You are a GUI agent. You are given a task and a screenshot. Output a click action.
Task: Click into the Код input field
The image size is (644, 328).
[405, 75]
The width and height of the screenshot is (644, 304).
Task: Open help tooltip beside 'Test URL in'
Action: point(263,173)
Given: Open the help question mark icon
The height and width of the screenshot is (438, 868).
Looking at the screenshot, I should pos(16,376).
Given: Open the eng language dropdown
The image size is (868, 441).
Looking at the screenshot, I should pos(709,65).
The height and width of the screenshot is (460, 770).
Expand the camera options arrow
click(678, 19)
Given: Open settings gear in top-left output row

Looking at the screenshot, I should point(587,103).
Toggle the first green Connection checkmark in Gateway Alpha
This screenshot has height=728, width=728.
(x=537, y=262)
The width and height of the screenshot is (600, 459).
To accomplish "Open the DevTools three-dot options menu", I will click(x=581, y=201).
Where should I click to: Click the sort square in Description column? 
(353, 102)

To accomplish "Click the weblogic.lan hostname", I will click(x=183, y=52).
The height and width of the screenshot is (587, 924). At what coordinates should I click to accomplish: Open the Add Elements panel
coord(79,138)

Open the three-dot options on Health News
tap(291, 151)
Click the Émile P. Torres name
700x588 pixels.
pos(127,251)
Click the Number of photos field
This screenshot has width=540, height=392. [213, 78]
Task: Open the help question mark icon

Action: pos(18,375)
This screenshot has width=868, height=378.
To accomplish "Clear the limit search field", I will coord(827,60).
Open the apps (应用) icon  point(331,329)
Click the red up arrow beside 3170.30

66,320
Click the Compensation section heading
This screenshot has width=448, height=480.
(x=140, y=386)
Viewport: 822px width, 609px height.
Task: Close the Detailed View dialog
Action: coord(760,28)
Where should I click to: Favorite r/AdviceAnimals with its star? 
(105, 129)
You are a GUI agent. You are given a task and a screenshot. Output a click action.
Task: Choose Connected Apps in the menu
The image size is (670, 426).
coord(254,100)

○ ○ ○ ○ ○

## YOUR TASK
Nothing but the lines from the one with "Task: Open the help question mark icon" through the final line of the data belongs in the answer, and they must match exactly.

## RESPONSE TO THE TASK
Task: Open the help question mark icon

Action: pos(18,375)
This screenshot has width=868, height=378.
To accomplish "Clear the limit search field", I will coord(827,60).
Open the apps (应用) icon  point(331,329)
Click the red up arrow beside 3170.30

66,320
Click the Compensation section heading
This screenshot has width=448, height=480.
(x=140, y=386)
Viewport: 822px width, 609px height.
Task: Close the Detailed View dialog
Action: coord(760,28)
Where should I click to: Favorite r/AdviceAnimals with its star? 
(105, 129)
You are a GUI agent. You are given a task and a screenshot. Output a click action.
Task: Choose Connected Apps in the menu
The image size is (670, 426).
coord(254,100)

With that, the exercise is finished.